## Exercise description
Rewrite every line of the material below as a JSON list of strings, one string per line, skipping blank lines. Omit the pictures from your answer.

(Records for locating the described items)
-----

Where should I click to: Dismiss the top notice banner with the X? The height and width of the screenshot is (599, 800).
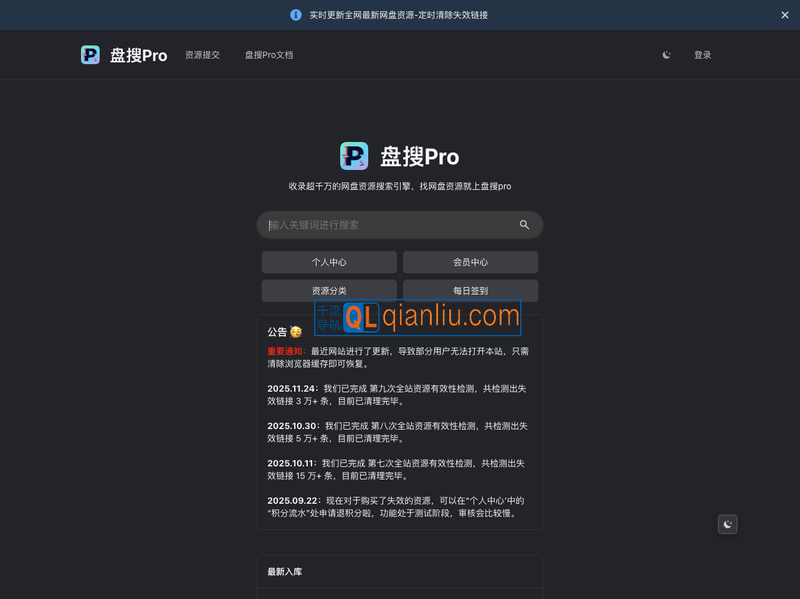click(784, 15)
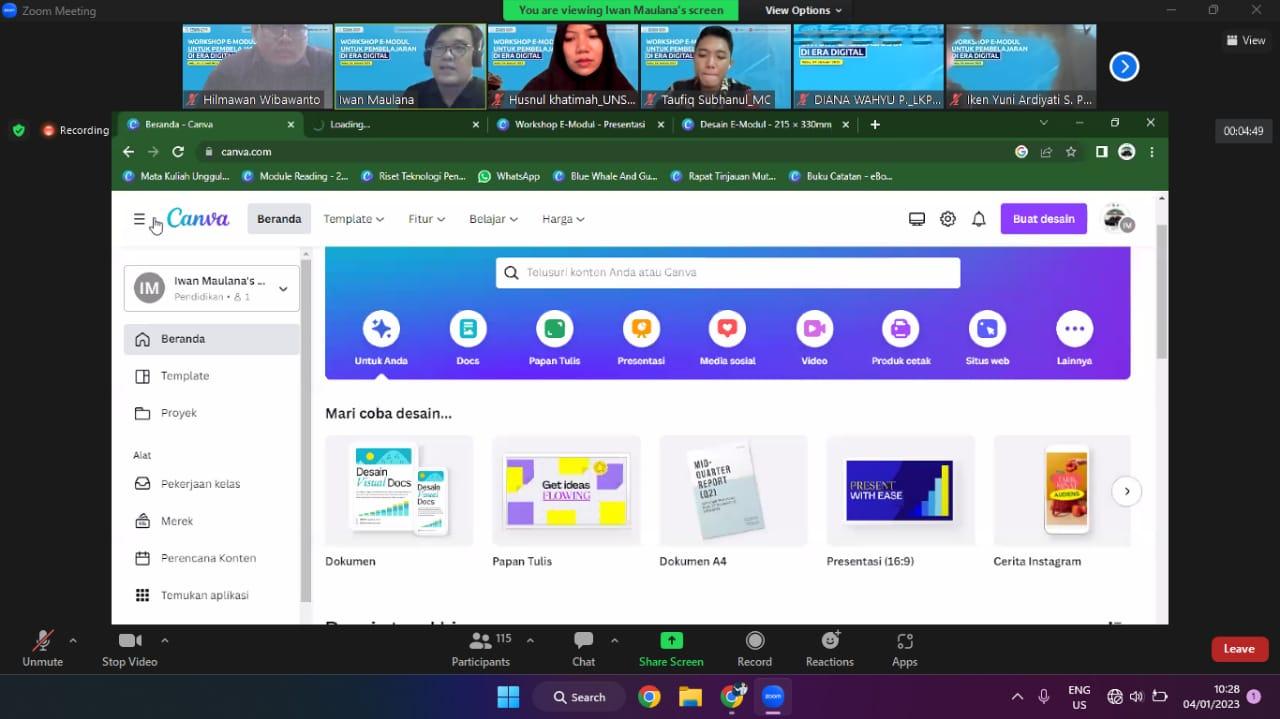
Task: Click the Video category icon
Action: (814, 329)
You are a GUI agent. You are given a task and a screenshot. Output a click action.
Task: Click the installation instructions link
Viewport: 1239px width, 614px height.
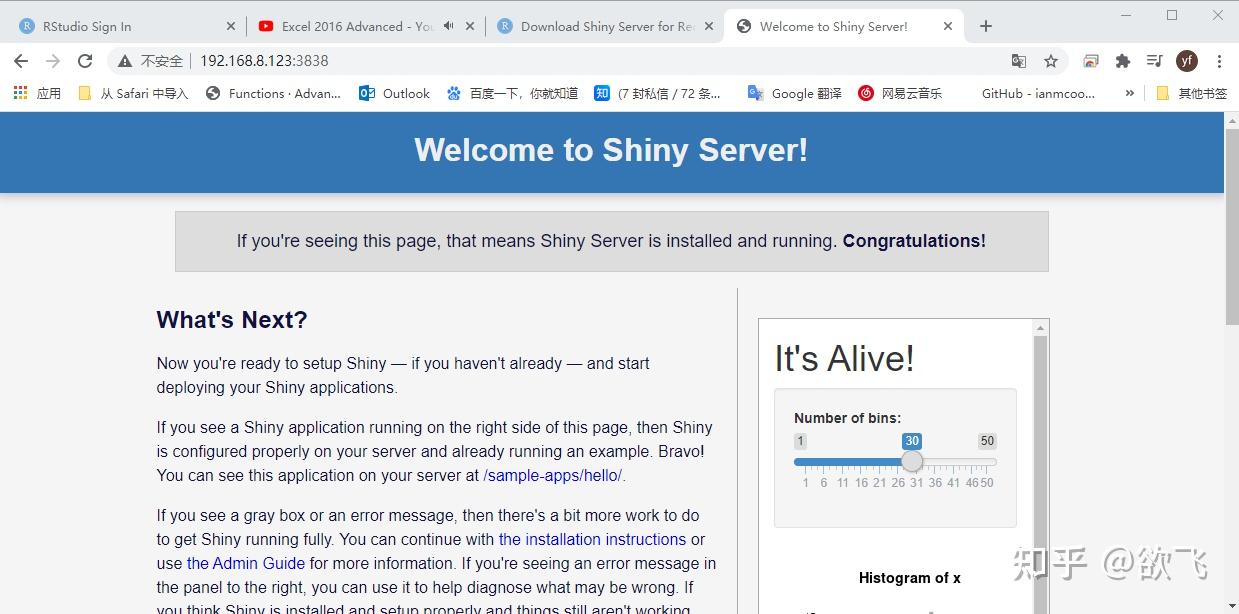click(591, 539)
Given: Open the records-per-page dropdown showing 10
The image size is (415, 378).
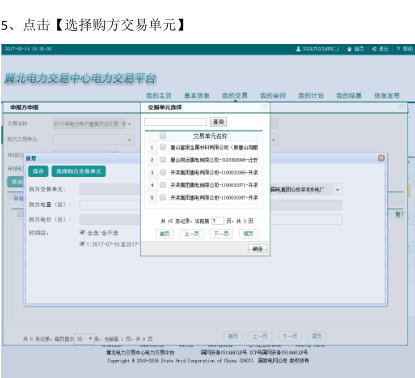Looking at the screenshot, I should [x=84, y=339].
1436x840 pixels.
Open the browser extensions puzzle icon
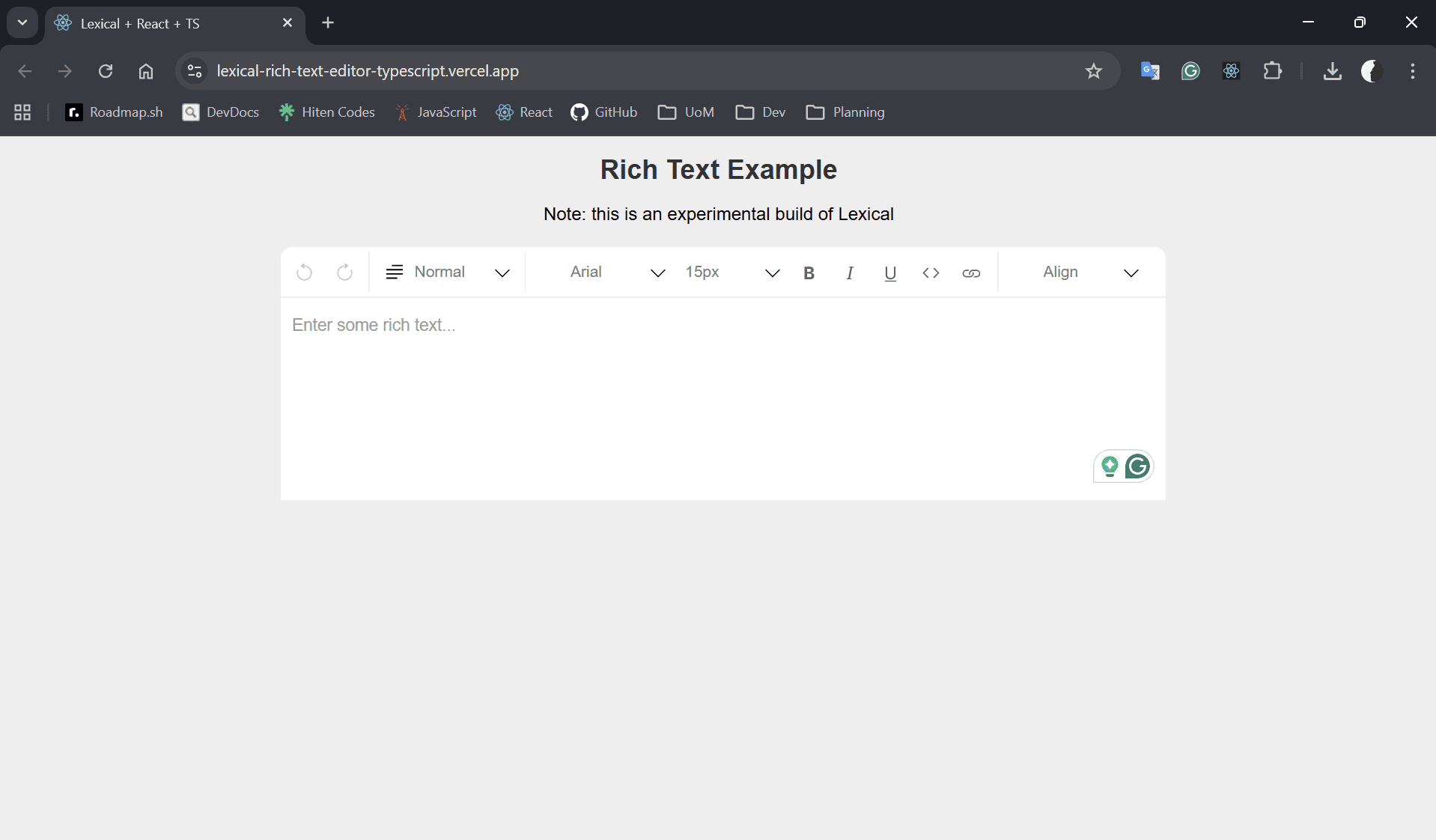pyautogui.click(x=1274, y=71)
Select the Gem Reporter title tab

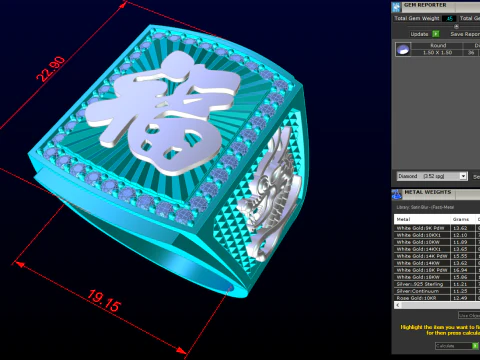click(425, 5)
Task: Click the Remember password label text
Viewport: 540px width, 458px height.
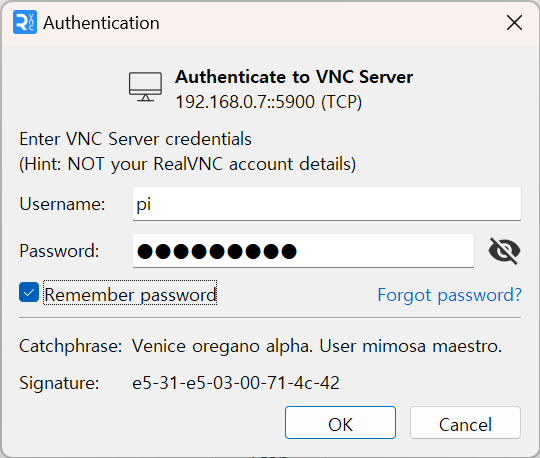Action: click(130, 295)
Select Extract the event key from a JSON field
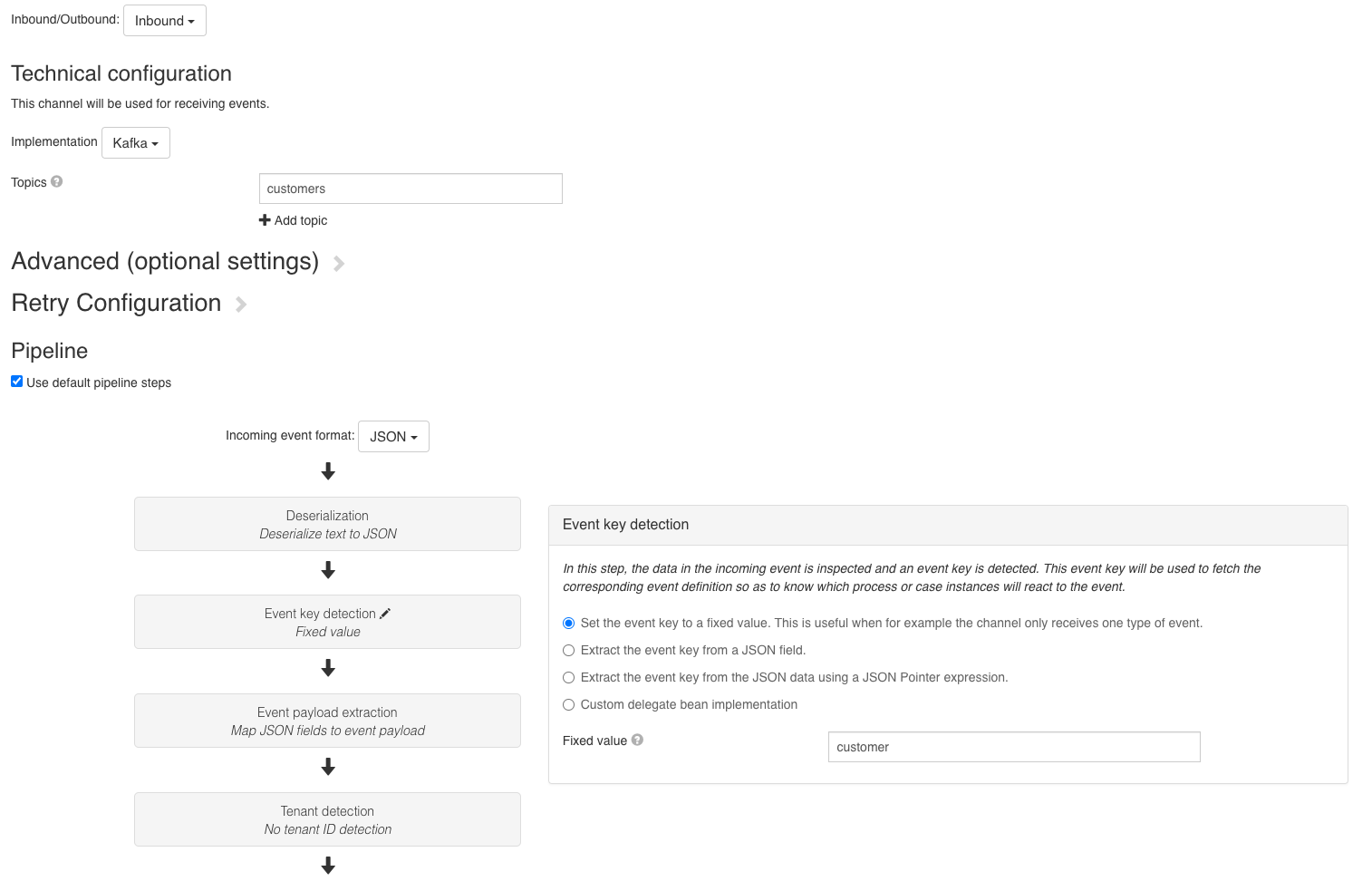This screenshot has height=881, width=1372. [568, 650]
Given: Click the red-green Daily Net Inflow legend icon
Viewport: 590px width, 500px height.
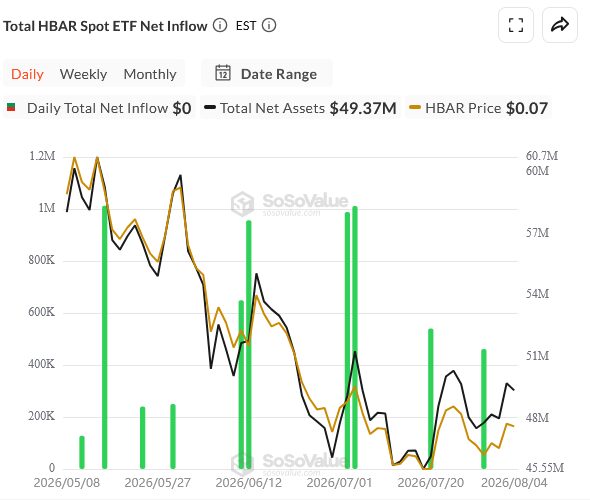Looking at the screenshot, I should pyautogui.click(x=11, y=107).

-----

## Written solution
[
  "Where should I click to: Dismiss the top notice banner with the X? The height and width of the screenshot is (599, 800).",
  "click(784, 15)",
  "Task: Click the Video category icon",
  "Action: (814, 329)",
  "You are a GUI agent. You are given a task and a screenshot. Output a click action.",
  "Task: Click the installation instructions link",
  "Viewport: 1239px width, 614px height.",
  "click(591, 539)",
  "Given: Open the records-per-page dropdown showing 10",
  "The image size is (415, 378).",
  "Looking at the screenshot, I should [x=84, y=339].",
  "1436x840 pixels.",
  "Open the browser extensions puzzle icon",
  "pyautogui.click(x=1274, y=71)",
  "Select the Gem Reporter title tab",
  "click(425, 5)",
  "Task: Click the Remember password label text",
  "Viewport: 540px width, 458px height.",
  "Action: click(130, 295)",
  "Select Extract the event key from a JSON field",
  "This screenshot has height=881, width=1372. [568, 650]",
  "Given: Click the red-green Daily Net Inflow legend icon",
  "Viewport: 590px width, 500px height.",
  "Looking at the screenshot, I should pyautogui.click(x=11, y=107)."
]